(AVAILABLE DATA begins)

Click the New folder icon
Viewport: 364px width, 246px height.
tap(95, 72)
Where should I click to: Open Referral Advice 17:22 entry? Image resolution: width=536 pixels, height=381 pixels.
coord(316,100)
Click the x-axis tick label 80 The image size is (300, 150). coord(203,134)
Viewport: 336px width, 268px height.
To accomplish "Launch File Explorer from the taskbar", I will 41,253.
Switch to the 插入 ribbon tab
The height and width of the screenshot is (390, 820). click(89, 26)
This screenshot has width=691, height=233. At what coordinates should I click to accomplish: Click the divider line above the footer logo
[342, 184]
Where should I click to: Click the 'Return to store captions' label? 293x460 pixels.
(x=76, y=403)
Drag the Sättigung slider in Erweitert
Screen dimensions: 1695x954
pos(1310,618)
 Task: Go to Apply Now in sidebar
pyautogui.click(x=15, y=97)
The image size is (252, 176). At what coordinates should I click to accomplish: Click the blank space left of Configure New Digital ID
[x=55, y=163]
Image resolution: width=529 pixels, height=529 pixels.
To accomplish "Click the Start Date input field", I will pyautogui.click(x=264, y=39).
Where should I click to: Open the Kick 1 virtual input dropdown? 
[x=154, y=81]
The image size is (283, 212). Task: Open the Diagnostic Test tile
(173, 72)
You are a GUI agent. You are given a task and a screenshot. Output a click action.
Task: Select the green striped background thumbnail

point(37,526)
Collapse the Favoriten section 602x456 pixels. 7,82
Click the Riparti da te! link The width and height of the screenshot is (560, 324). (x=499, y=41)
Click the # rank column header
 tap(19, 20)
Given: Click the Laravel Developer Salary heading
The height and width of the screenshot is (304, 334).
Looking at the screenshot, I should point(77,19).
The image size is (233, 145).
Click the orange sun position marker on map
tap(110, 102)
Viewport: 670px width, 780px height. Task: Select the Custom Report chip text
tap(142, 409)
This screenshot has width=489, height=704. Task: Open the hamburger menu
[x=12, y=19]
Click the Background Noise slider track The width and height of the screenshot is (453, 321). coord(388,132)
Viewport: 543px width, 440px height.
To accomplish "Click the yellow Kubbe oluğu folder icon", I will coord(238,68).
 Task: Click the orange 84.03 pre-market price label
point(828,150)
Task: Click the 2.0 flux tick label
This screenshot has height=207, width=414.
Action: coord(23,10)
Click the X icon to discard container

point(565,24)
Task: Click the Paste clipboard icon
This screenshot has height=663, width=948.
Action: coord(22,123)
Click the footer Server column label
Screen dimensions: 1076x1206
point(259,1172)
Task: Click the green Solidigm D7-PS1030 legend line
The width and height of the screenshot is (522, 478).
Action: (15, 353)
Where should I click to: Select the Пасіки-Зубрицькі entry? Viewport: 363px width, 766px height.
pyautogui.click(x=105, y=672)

(AVAILABLE DATA ends)

_TASK GOAL_
Only the lines from the one containing "Task: Click the Paste clipboard icon" to the end of the data should be printed, exactly as they stand.

_WORKED SOLUTION_
Task: Click the Paste clipboard icon
This screenshot has height=663, width=948.
Action: coord(22,123)
Click the footer Server column label
Screen dimensions: 1076x1206
point(259,1172)
Task: Click the green Solidigm D7-PS1030 legend line
The width and height of the screenshot is (522, 478).
Action: (15, 353)
Where should I click to: Select the Пасіки-Зубрицькі entry? Viewport: 363px width, 766px height.
pyautogui.click(x=105, y=672)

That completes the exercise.